#### What you should do
Exact copy, no pictures: return only the lines below from the line with "70108 (341, 1607)" up to and including the line with "Home (330, 311)".

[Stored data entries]

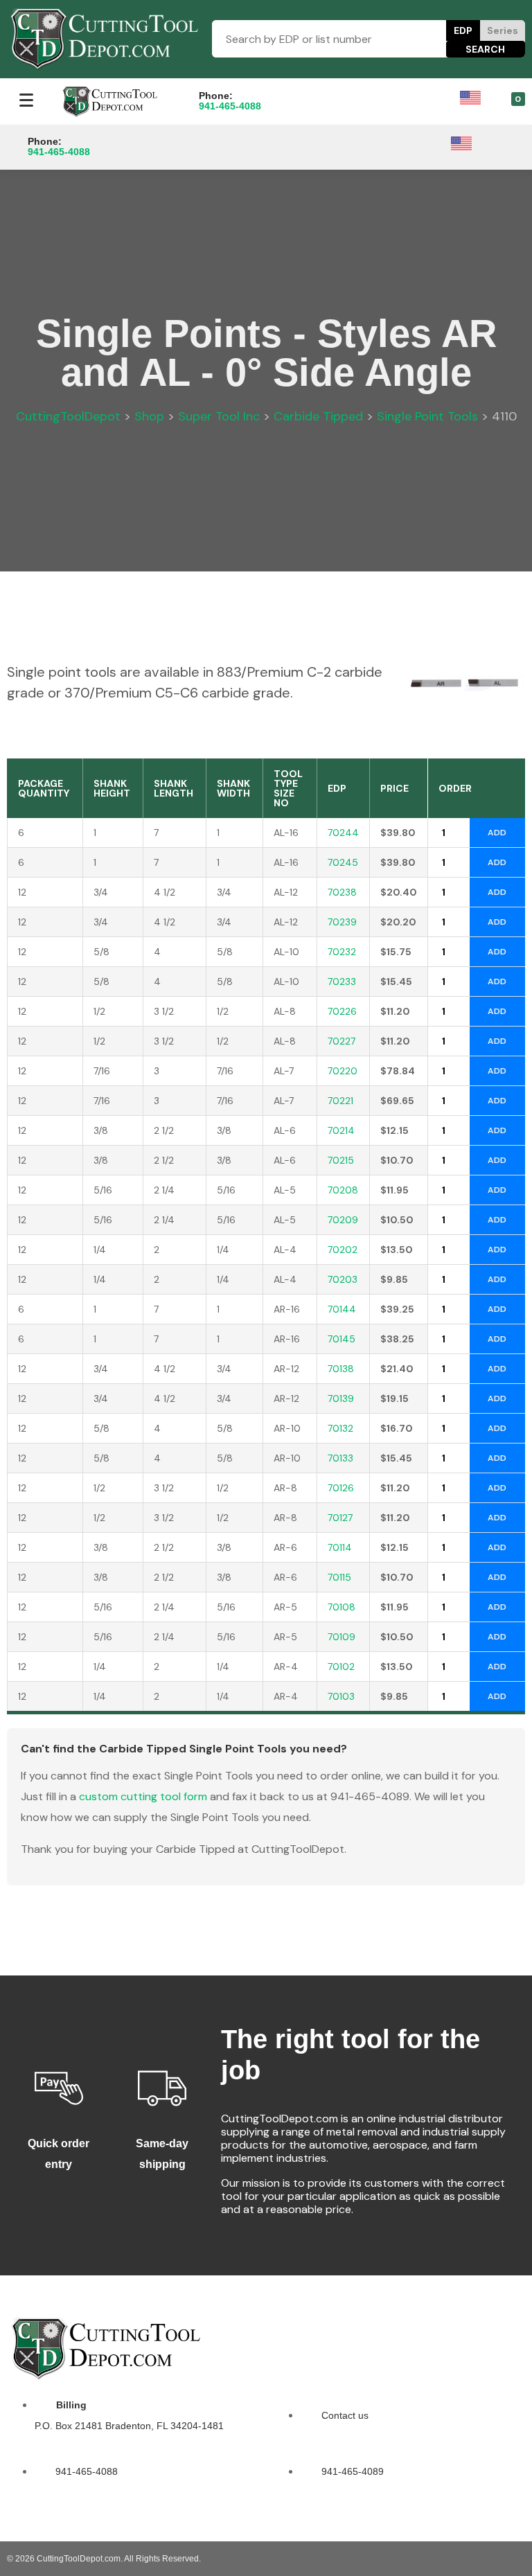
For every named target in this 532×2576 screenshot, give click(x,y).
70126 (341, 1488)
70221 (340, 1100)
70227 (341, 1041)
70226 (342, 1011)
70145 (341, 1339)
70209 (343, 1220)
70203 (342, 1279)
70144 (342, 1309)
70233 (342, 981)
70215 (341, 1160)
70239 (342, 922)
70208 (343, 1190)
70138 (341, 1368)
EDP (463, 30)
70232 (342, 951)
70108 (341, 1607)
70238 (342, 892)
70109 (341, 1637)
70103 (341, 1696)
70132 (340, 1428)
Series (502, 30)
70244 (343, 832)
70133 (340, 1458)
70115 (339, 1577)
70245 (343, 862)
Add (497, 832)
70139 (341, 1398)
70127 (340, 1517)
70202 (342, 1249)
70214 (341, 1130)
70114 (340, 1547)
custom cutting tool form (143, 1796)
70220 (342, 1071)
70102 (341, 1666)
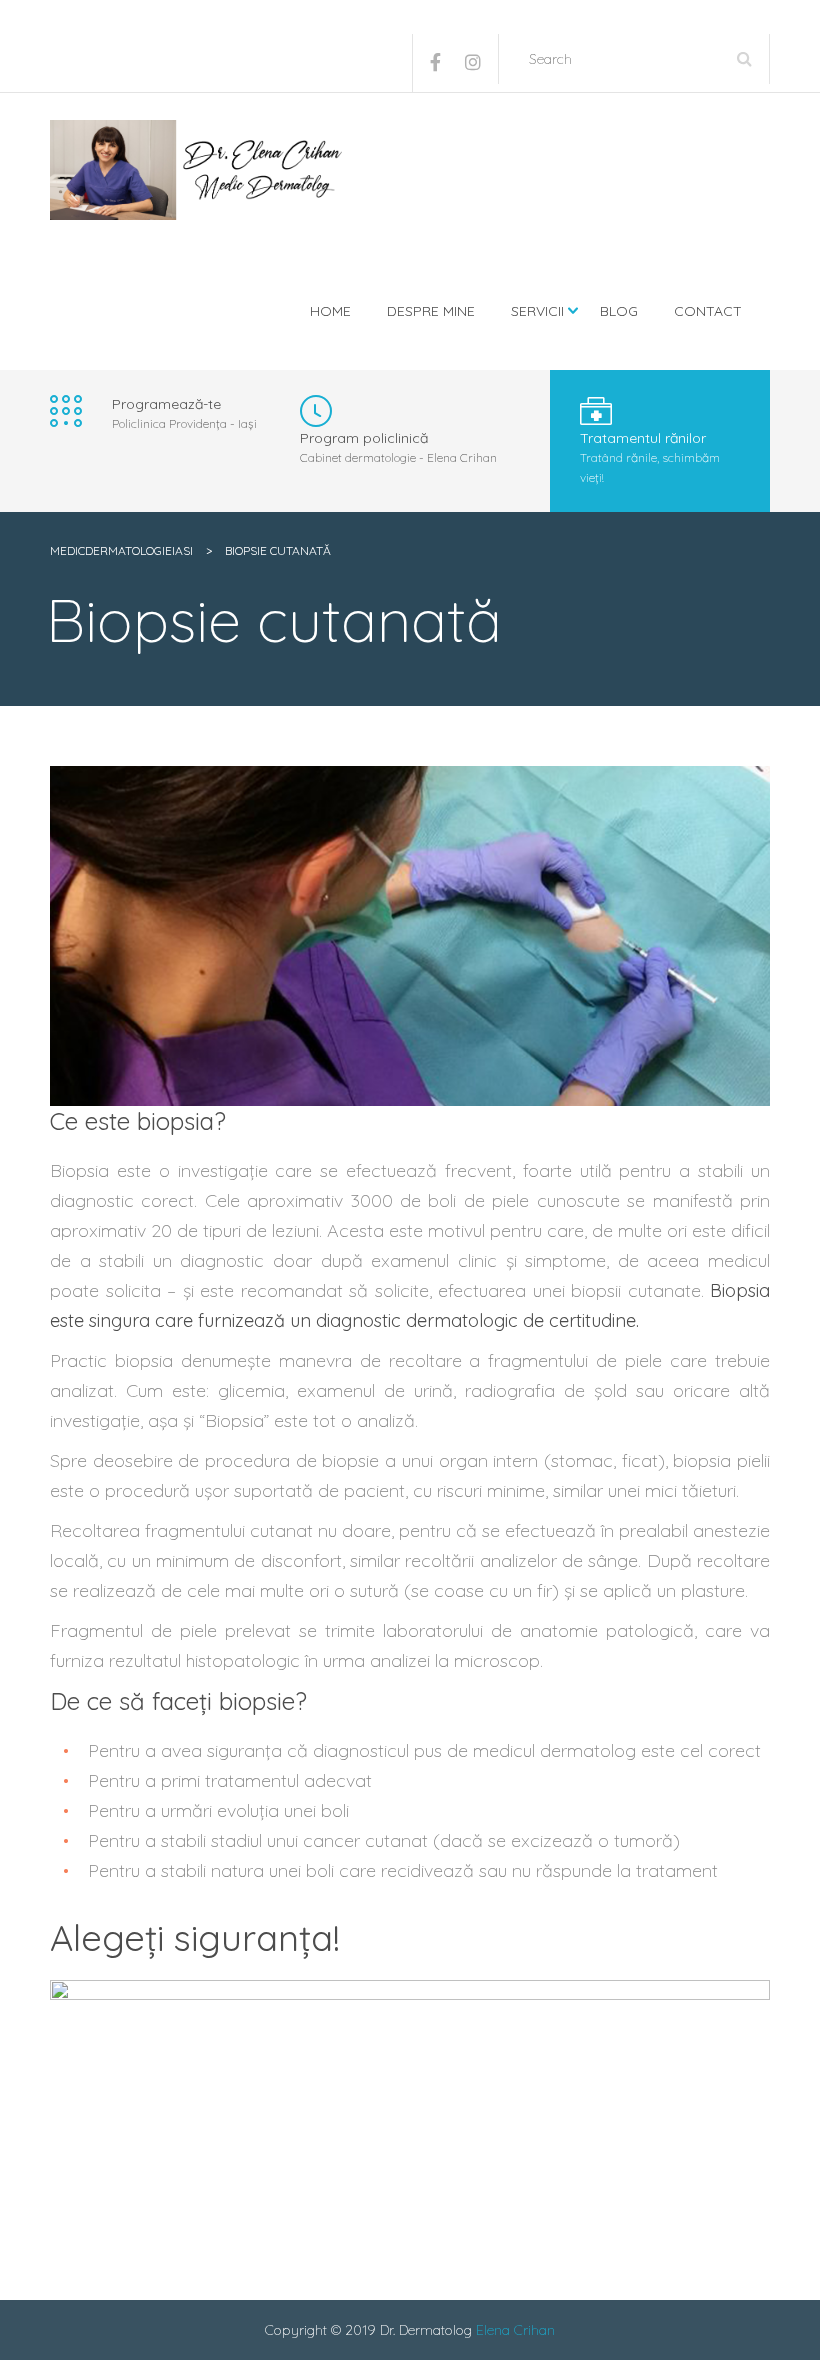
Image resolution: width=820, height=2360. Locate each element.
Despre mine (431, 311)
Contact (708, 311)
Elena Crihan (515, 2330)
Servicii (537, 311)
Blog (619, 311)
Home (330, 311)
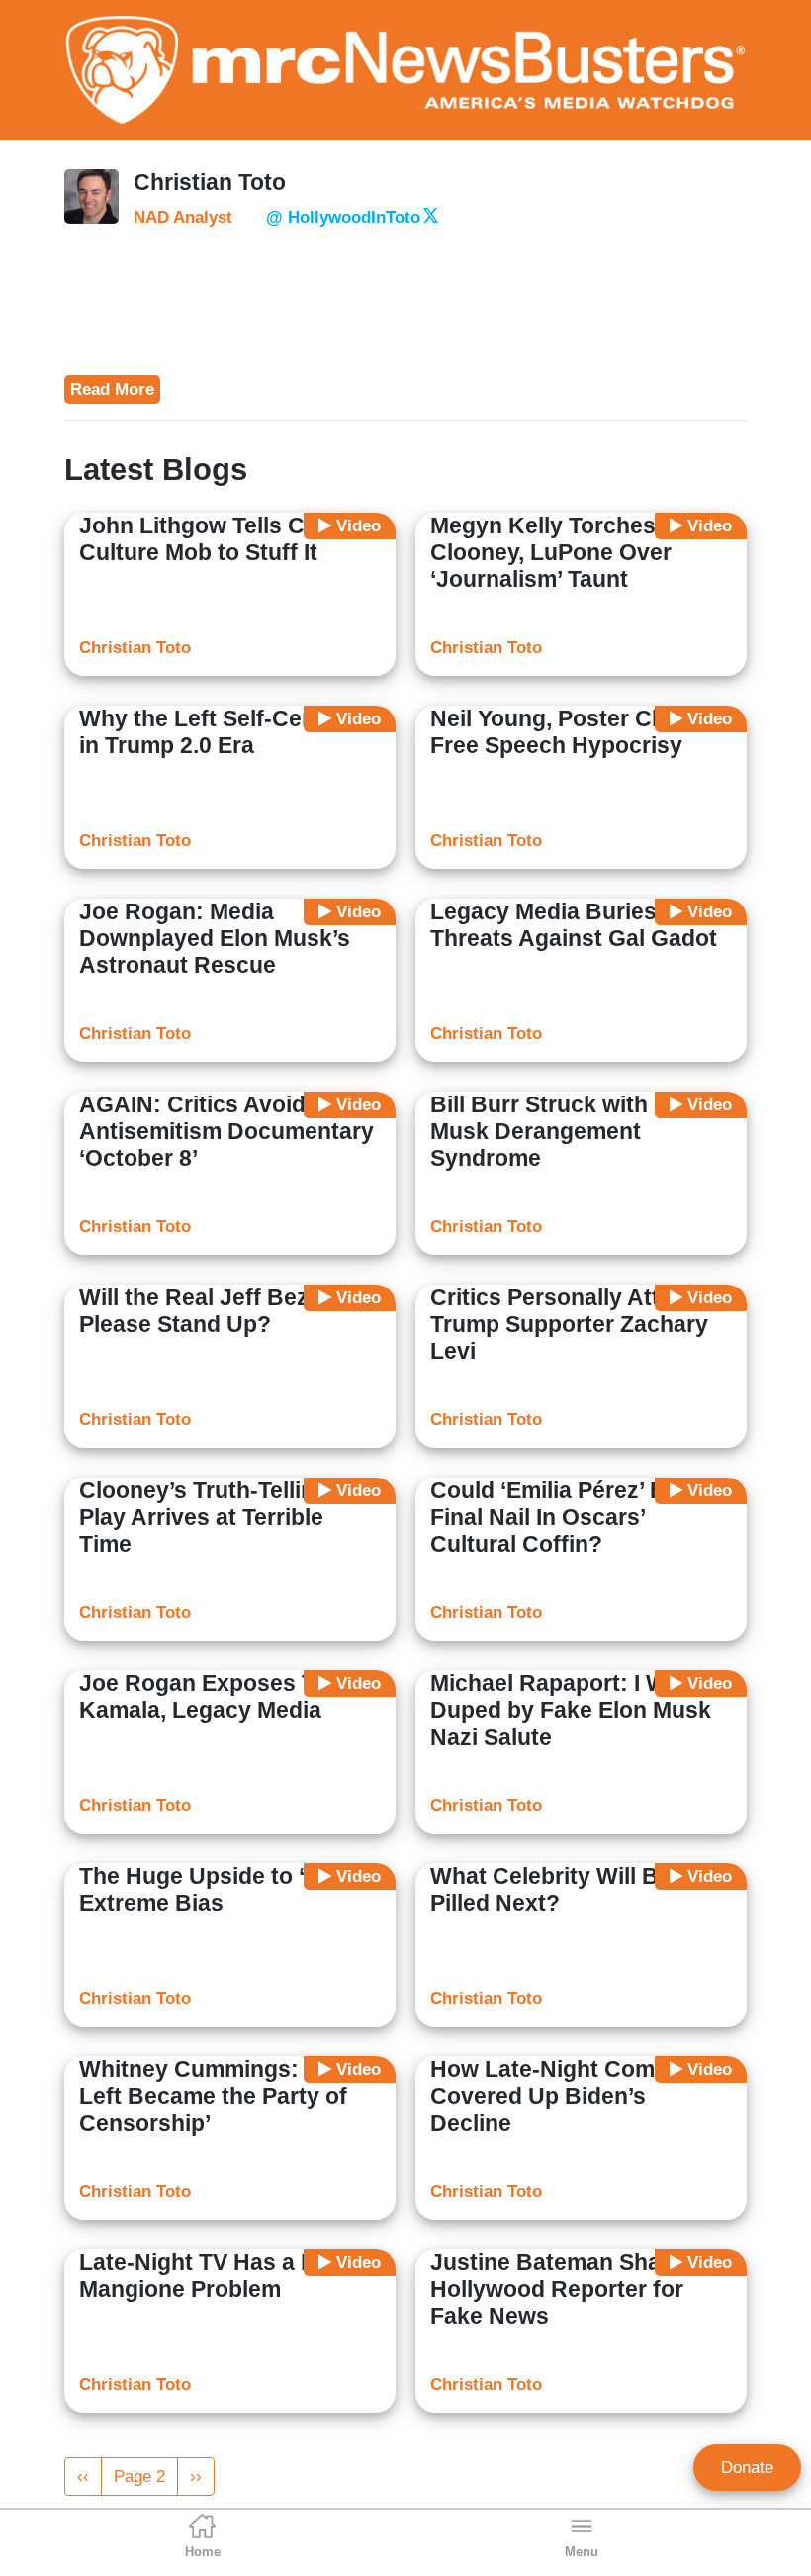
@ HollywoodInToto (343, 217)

#### Answer to this exercise
70108 (341, 1607)
70238 (342, 892)
70109 (341, 1637)
70103 (341, 1696)
70132 (340, 1428)
Series (502, 30)
70244 (343, 832)
70133 (340, 1458)
70115 (339, 1577)
70245 (343, 862)
Add (497, 832)
70139 (341, 1398)
70127 (340, 1517)
70202 (342, 1249)
70214 (341, 1130)
70114 (340, 1547)
custom cutting tool form (143, 1796)
70220 (342, 1071)
70102 (341, 1666)
Image resolution: width=820, height=2360. Locate each element.
Despre mine (431, 311)
Contact (708, 311)
Elena Crihan (515, 2330)
Servicii (537, 311)
Blog (619, 311)
Home (330, 311)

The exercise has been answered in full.